Whether you’re on the verge of leaving your corporate job to go freelance or an experienced freelancer on the hunt for new opportunities, it’s always useful to know what skills are most in demand right now.
In order to give a good idea of whether companies are looking for skills like yours, or if you should start diversifying your skillset, we’ve had a dig through Upwork’s Q1 2017 skills report.
The resource, coming as it does from one of the world’s largest freelance platforms, is a great gauge of what the world’s looking for in freelancers. According to Upwork, the 20 fastest-growing freelance skills in Q1 2017 all experienced more than 140 percent year-over-year growth.
Asana work tracking is the first non-tech skill to top the list, although some 60% of the list is still made up of tech skills.
Here’s a detailed look at the top 10.
Asana work tracking
The fact that Asana work tracking tops this list shows just how important it’s become for employers to be able to track and manage projects with clarity and accountability. While Asana’s software allows people to do just that, it’s clear that people who can use it really well are in demand.
Headline after headline tells us that artificial intelligence will replace many of the tasks currently done by humans. That seems to make sense.
Increasingly, companies are thinking about how to incorporate it into their business strategies, and professionals are developing skills to capitalise upon this accelerating tech trend.
But until AI can build itself, people are still required to build it. Hardly surprising then that it’s one of the most in-demand skills of the moment.
In today’s business world, if you’re not innovating, you’re dying. You have to constantly try new things and new ways of working. Thing is, you can’t just decide that’s what you’re going to do one day.
That’s why companies feel the need to bring in experts in rapid prototyping. For those not in the know, rapid prototyping enables businesses to think up an idea and have a prototype in-hand that same day with advances like 3D printing.
The fact that immigration law ranks so highly on this list is indicative of how much uncertainty there is around global immigration policy right now. More and more people are therefore relying on immigration law specialists for counsel on how to navigate rapidly evolving policy changes and nuanced implications for their workforce.
Natural language processing
Natural language processing is the field of computer science that allows you to talk to your phone and get valid results back, or to ask a virtual chatbot assistant for help on website.
The latter is becoming increasingly important, especially for smaller companies who don’t have the money for a dedicated customer support team. Expect to see even more growth here in the future.
You might not like Instagram ads, but there’s no denying their effectiveness. According to a report by Forrester, Instagram ads offer 58 times the engagement of other social media platforms.
As more advertisers look to take advantage of those engagement rates, so they’ll increasingly look outside of their own organisations for people who can assist them with the platform.
When you launch a website, send out an email, or build an app, it’s no longer enough to create a single version and hope for the best. A/B testing involves creating at least two variants of these things and seeing which one performs better.

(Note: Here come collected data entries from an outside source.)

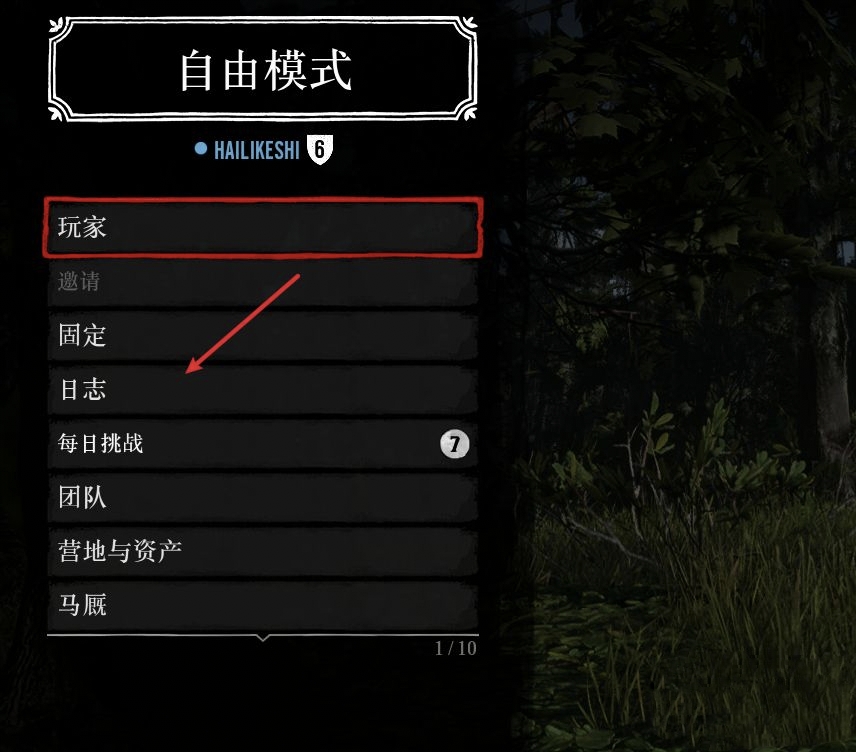Open the greyed-out 邀请 entry
The image size is (856, 752).
[263, 282]
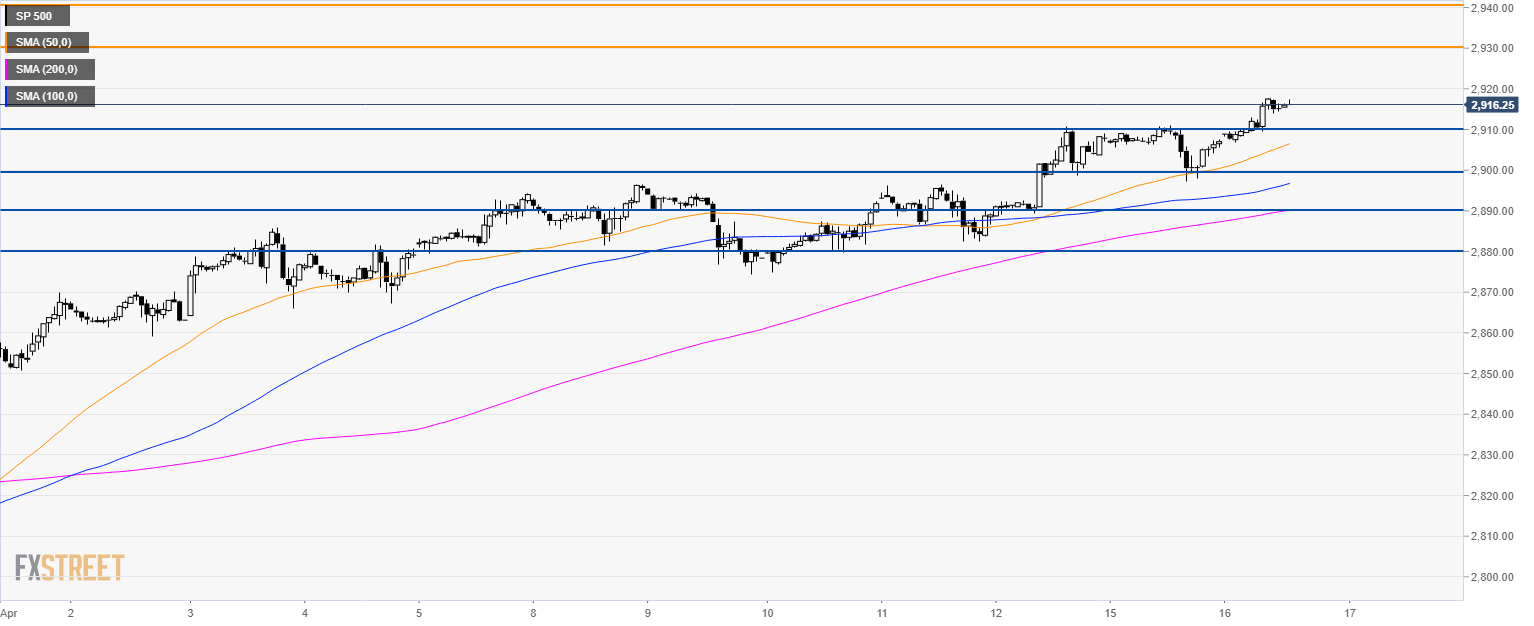Click the Apr date label on time axis

point(9,611)
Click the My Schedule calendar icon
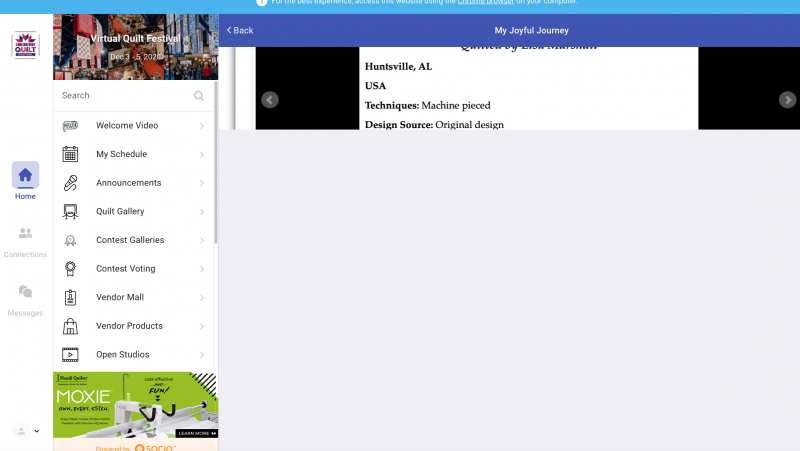The image size is (800, 451). point(71,154)
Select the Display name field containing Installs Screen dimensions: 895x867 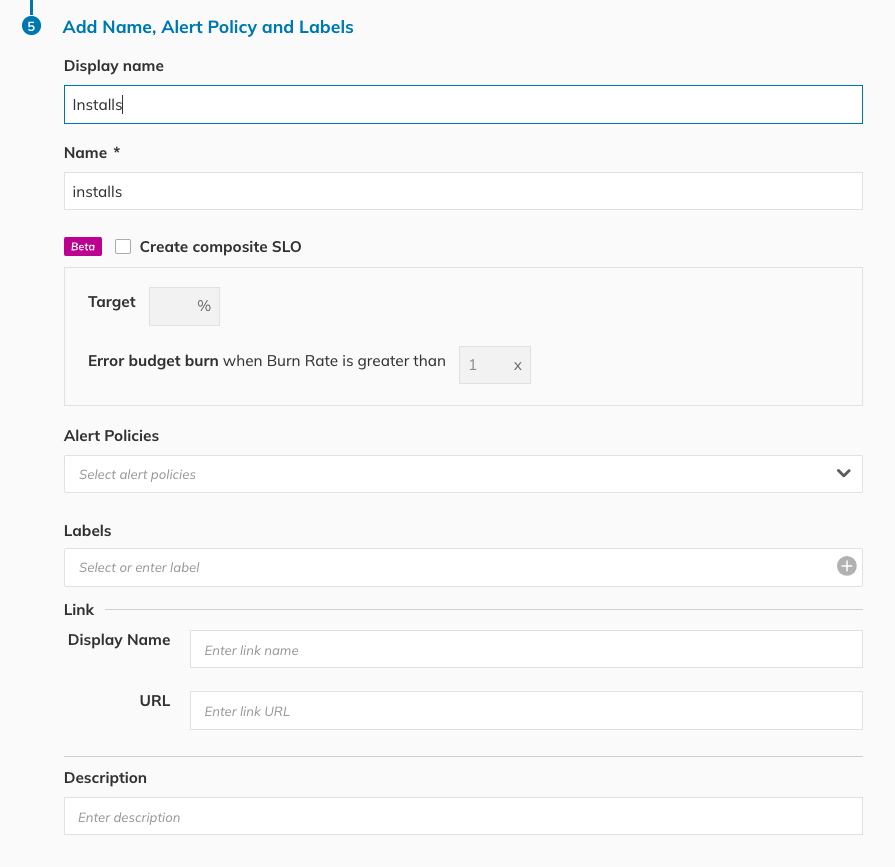tap(463, 104)
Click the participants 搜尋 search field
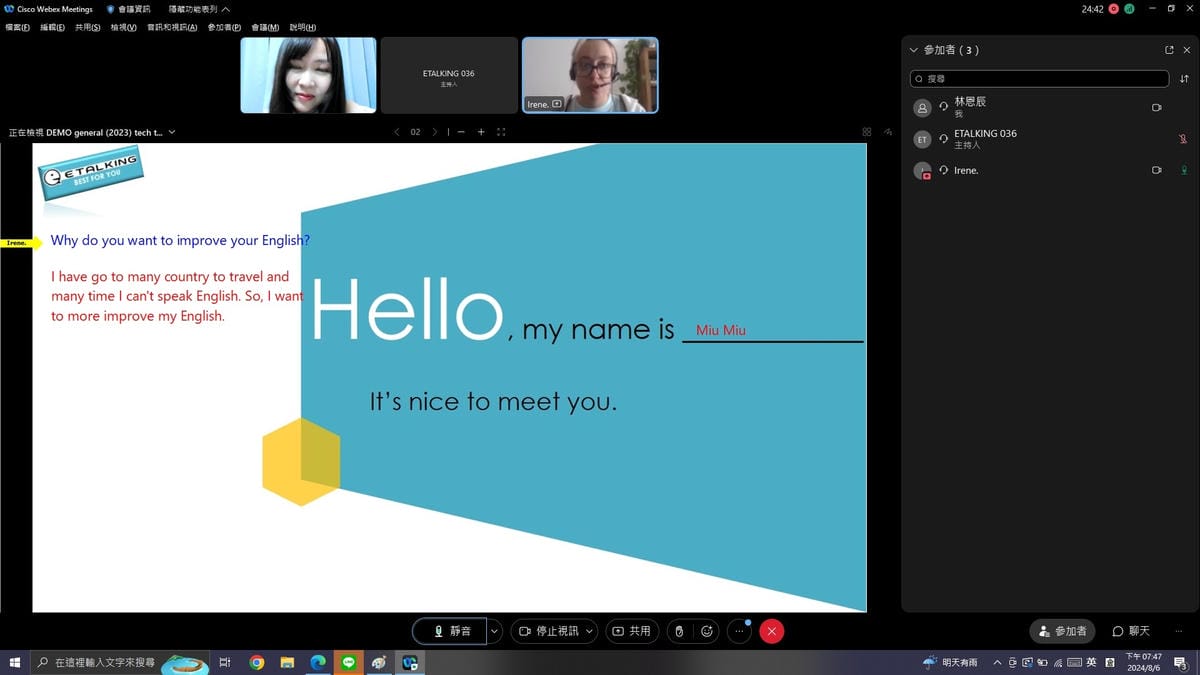 click(x=1040, y=79)
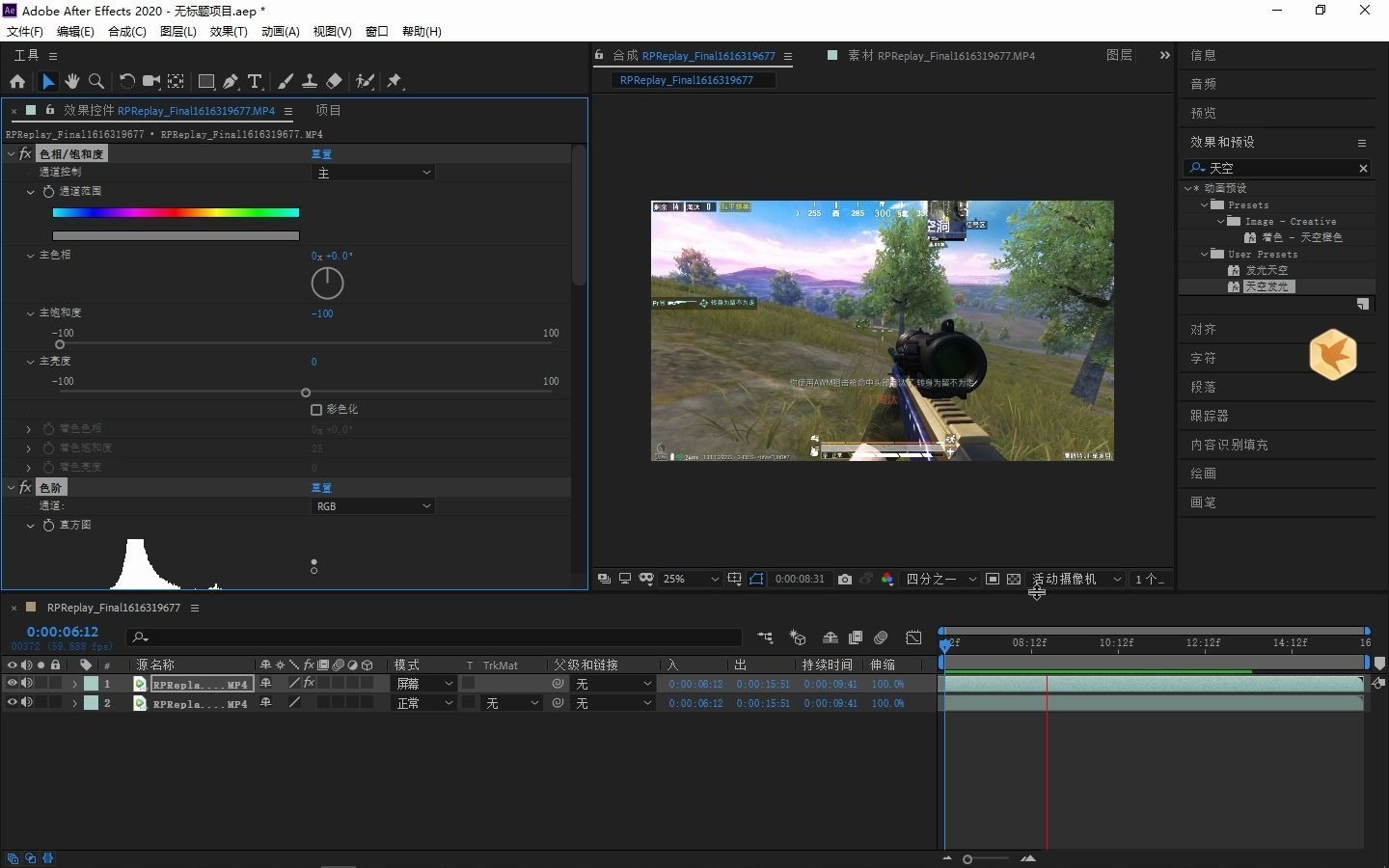1389x868 pixels.
Task: Collapse the 色相/饱和度 effect group
Action: (x=12, y=154)
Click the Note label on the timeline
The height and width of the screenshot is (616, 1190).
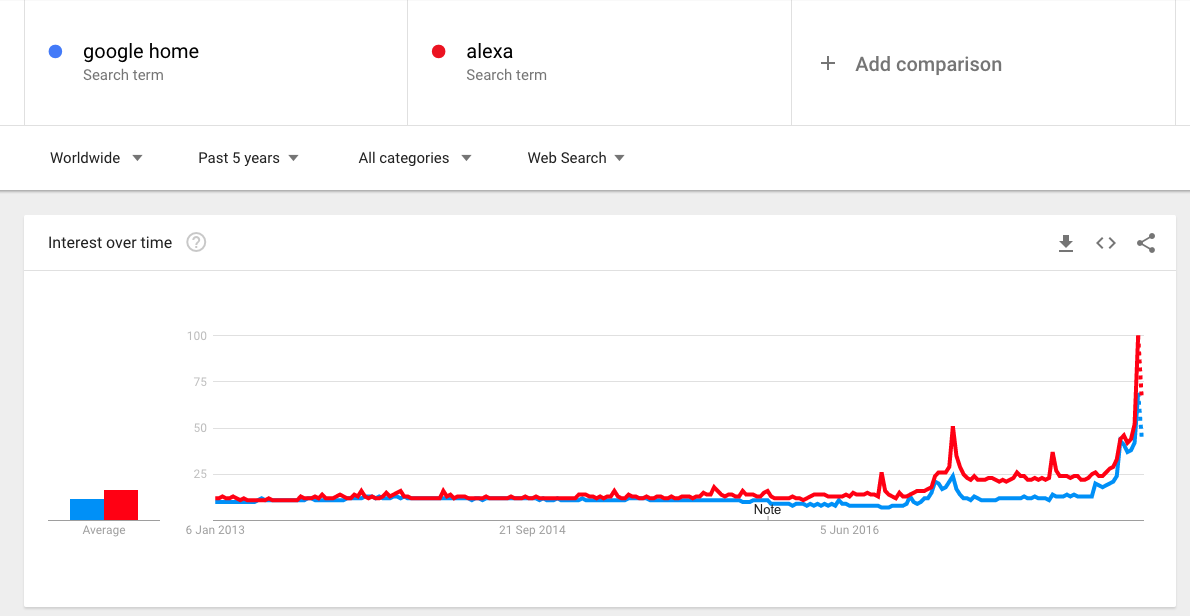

As our approach to digital has become more scientific, so A/B testing is becoming more important, pushing demand for people skilled in it.
Twilio API development
Twilio provides communication APIs for SMS, Video, and voice calls among others.
Essentially, it aims to make communications as easy to customise as a website, something that’s going to become increasingly important as people look for instant feedback from goods and service providers.
As one of the most versatile programming languages out there, C++ is always going to have some level of demand in the freelance space.
C++ developers can find themselves working on everything from desktop applications to servers (e.g. e-commerce, web search or SQL servers), and performance-critical applications (e.g. telephone switches or space probes).
Swift is another popular programming language with a variety of applications. Developed by Apple, it works on the tech giant’s iOS, macOS, watchOS, and tvOS platforms, as well as Linux.
While it’s much more difficult for independent developers to make money than it once was, there are still plenty of companies building apps and agencies in need of extra resources.